Abah Khotib juga seorang aktivis sejarah dan budaya di Ampel Heritage. Ketekunannya menjaga memori publik didokumentasikan dalam bentuk buku-buku.  Ada sejumlah buku yang ia tulis, di antaranya Bioskop-Bioskop di Surabaya dan Bangsawan Jawa. Buku-buku itu sudah dicetak oleh penerbit di Jogjakarta. International Standard Book Number (ISBN) atau kode pengidentifikasian buku yang bersifat unik kelar setelah Khatib menghadap Sang Khalik.

Semoga ilmu dan pengetahuan tentang warisan pusaka dan sejarah Surabaya yang sempat dibagikan Khotib kepada para pencari pengetahuan membawa manfaat bagi umat. Dari cerita-cerita yang di antaranya berisi harapan dibangunnya Museum Ampel di lingkungan Sunan Ampel.

Baca Juga  Sekda Kota Surabaya, Ikhsan:  “Kita harus mengajarkan membaca dan menulis aksara jawa”.

Menurutnya, peradaban Kampung Ampel yang awalnya bernama Ampel Denta, tidak hanya berupa masjid dan makam Sunan Ampel. Tapi masih banyak lagi yang memiliki nilai-nilai penting yang bermanfaat bagi ilmu pengetahuan, pendidikan, kebudayaan, dan pariwisata yang muaranya adalah kesejahteraan.

Geliat sosial, ekonomi dan budaya adalah aset di kawasan Kampung Ampel, di mana almarhum didapuk menjadi ketua RW hampir 40 tahun. Ketika ia wafat, statusnya masih sebagai ketua RW.

Kami bersaksi, M Khotib Ismail adalah orang baik.

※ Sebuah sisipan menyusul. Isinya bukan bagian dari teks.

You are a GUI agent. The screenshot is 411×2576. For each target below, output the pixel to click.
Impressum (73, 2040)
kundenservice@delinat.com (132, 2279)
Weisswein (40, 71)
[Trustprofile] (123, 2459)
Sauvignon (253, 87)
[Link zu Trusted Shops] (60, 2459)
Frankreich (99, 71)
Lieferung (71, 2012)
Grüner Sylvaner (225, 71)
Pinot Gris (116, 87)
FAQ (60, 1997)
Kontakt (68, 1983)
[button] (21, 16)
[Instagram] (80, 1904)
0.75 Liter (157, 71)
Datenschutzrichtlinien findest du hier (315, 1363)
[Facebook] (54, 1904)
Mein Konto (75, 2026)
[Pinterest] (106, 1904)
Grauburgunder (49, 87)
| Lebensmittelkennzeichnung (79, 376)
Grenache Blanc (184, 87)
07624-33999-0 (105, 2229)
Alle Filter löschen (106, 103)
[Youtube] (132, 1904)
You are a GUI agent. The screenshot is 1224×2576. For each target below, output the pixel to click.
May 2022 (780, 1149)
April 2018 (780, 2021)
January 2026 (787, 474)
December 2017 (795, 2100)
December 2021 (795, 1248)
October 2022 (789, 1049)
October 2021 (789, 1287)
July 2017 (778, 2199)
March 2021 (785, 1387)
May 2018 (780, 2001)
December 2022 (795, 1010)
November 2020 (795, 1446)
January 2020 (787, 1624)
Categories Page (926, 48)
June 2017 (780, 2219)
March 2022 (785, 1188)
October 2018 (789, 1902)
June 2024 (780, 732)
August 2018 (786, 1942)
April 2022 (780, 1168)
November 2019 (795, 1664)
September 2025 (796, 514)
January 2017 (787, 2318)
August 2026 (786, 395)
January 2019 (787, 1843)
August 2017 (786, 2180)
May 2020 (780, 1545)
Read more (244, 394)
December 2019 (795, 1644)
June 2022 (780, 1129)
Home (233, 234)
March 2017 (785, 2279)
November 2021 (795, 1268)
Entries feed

Semoga apa yang menjadi harapannya dalam wadah Perkumpulan ini dapat diteruskan oleh kawan kawan sejawat.

Semoga keluarga yang ditinggalkan diberi kekuatan dan almarhum diberi pengampunan atas segala salah dan khilaf serta diterima segala amal dan ibadahnya. Aamiin ya rabbal alamin.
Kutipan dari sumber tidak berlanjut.